Friday, May 23rd, 2008

The complete, total, and virtually complete, disconnect in the oil market and commentators continues to astound and amaze. Let’s keep in mind our econ 101. When demand is greater than supply, prices rise until the higher cost has killed enough demand to allow a deal to be made.

With this in mind, let’s look at today’s Bloomberg story:

OPEC’s daily shipments of crude oil declined by 4.3 percent in the four weeks ended May 4, according to Lloyd’s Marine Intelligence Unit.

Members of the Organization of Petroleum Exporting Countries, excluding Angola and Ecuador, exported 22.762 million barrels a day on tankers, according to data from the London- based tanker-tracking service. That compares with 23.786 million a day in the equivalent period to April 6.

“They seem to be trending downwards, but only by a marginal amount,” LMIU analyst Jacqueline Steele said in a telephone interview.
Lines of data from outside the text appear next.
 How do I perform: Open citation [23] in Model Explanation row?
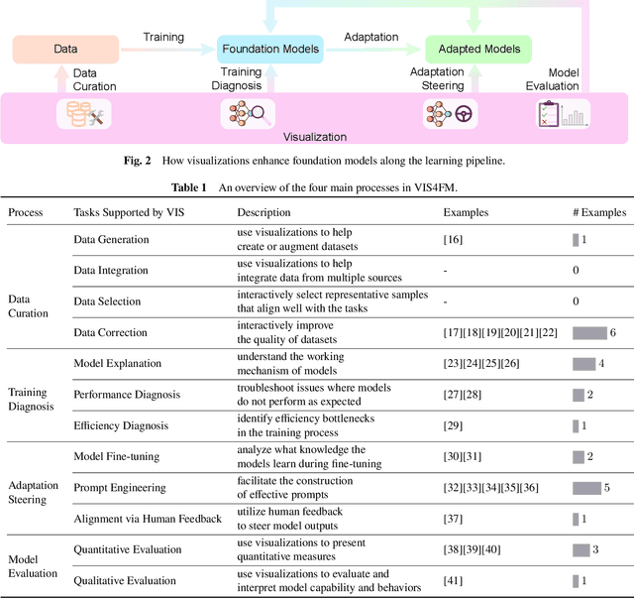click(x=453, y=364)
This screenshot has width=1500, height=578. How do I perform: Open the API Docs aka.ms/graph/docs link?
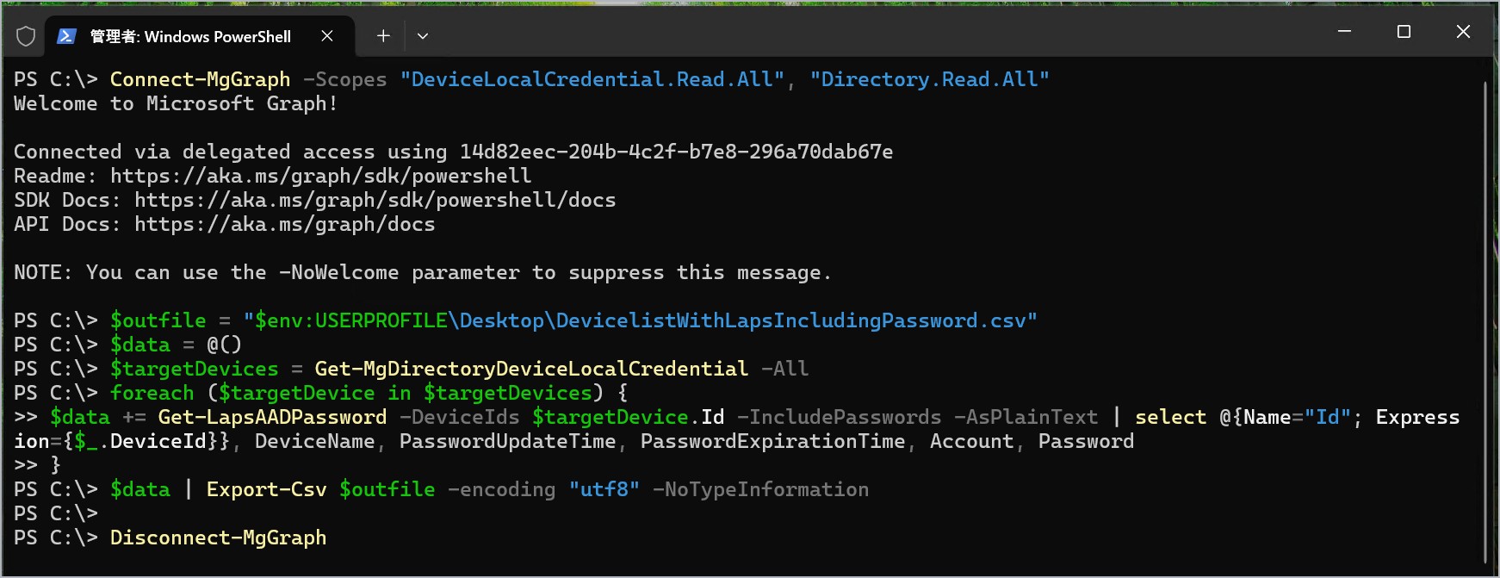[284, 224]

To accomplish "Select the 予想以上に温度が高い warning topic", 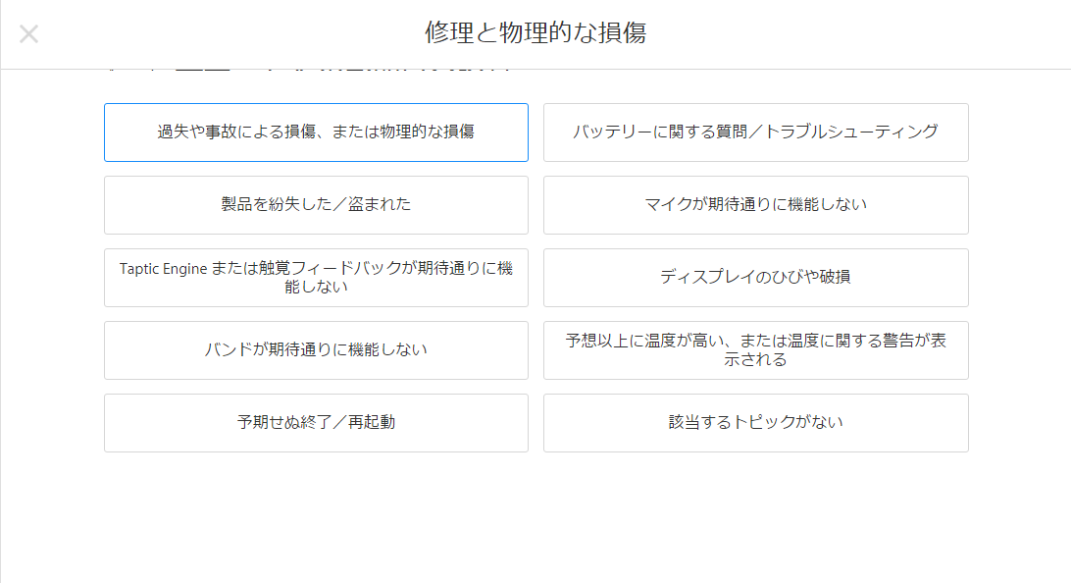I will (755, 350).
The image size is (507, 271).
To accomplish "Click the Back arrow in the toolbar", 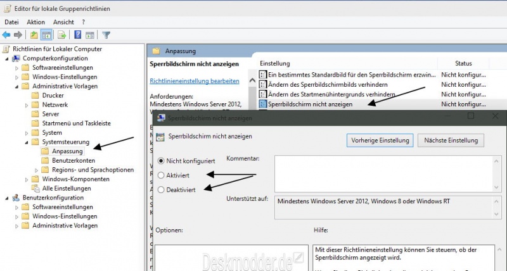I will click(x=7, y=35).
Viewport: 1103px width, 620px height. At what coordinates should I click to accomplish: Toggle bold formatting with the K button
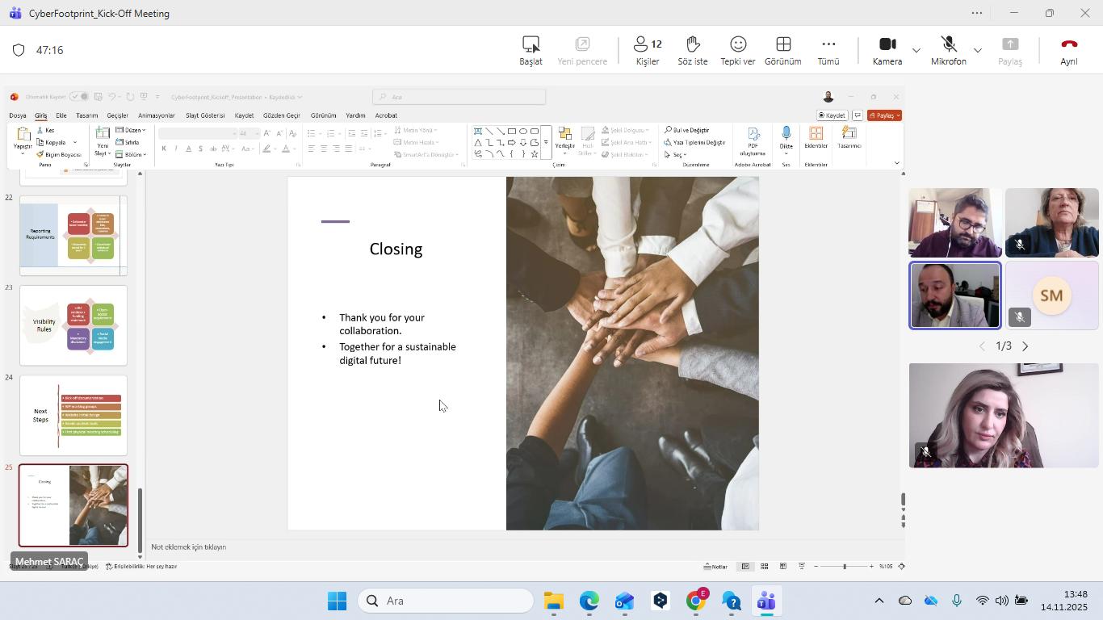[x=163, y=149]
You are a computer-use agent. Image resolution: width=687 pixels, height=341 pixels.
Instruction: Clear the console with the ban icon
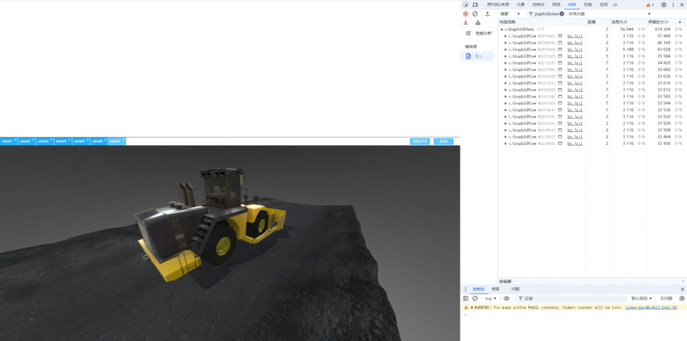[x=475, y=298]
The decline in exports preceded plans by Saudi Arabia, OPEC’s largest producer, to raise output by 300,000 barrels a day in June, announced by Oil Minister Ali Al-Naimi on May 16.
OPEC Shipments Dropped 4.3% Last Month, May 23 2008

Couple this with declines in the other non-OPEC major producers, Russia and Mexico, and you end up with, surprise surprise, new record crude oil prices.

OPEC’s production is year over year down about 1 million barrels per day, that is. Now you know why oil futures hit $135 yesterday, and why more clear heads are pointing to supply problems in addition to speculation and the collapsing US dollar.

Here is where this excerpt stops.